Each pair is connected to each other with two connections and each switch in the pair has a connection to both spine switches. This way, each leaf switch has four connections to the rest of BIT’s network. Each of these connections has a capacity of 40Gb/sec and all four connections can be loaded simultaneously. This increases the capacity of the access network greatly. Failure of a connection is detected very quickly, which allows a connection to shut down without a noticeable interruption for clients.

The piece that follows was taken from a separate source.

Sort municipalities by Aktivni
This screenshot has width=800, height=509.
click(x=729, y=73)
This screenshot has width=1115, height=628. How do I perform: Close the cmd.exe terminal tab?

To demonstrate this, we have made this video:

The two graphs show the incoming and outgoing traffic between the two spine switches and a set of two leaf switches. On the right hand side, we can see four terminal windows. The upper and third window depict login shells on the two leaf switches. The second window depicts a ping command to the public nameserver of Google (the IPv6 equivalent of the well-known 8.8.8.8) from the first leaf. The fourth window depicts a ping command to 2600:: (Sprint.net, and one of the IPv6 addresses on the internet that is easiest to remember) from the second leaf. These ping commands are used to monitor the accessibility of the internet. In the video, the commands in the first and third window turn off three of the four connections that the pair of leaf switches has one by one. Without interruption of the pings, traffic is rerouted, as can be seen in the graphs. The total volume of the traffic remains stable, but the distribution between the connections changes. After this, the connections are turned on again, after which the balance of the traffic regresses to the original situation.


Moving to the new network

After deploying the new network, all BIT’s servers and services have initially been moved there. After that we started the relocation of the large number of client connections. Every move requires proper preparation and needed to be executed in the nightly maintenance window. Due to all the checks prior to and following the physical move of the connections of our clients, the number of clients that can be moved each night was limited, but we have been able to move a large number of the connections by now. It will still take some time to phase out the entire old network.

We will be discussing the technical details of the new setup and the possibilities it offers our clients in a later blogpost.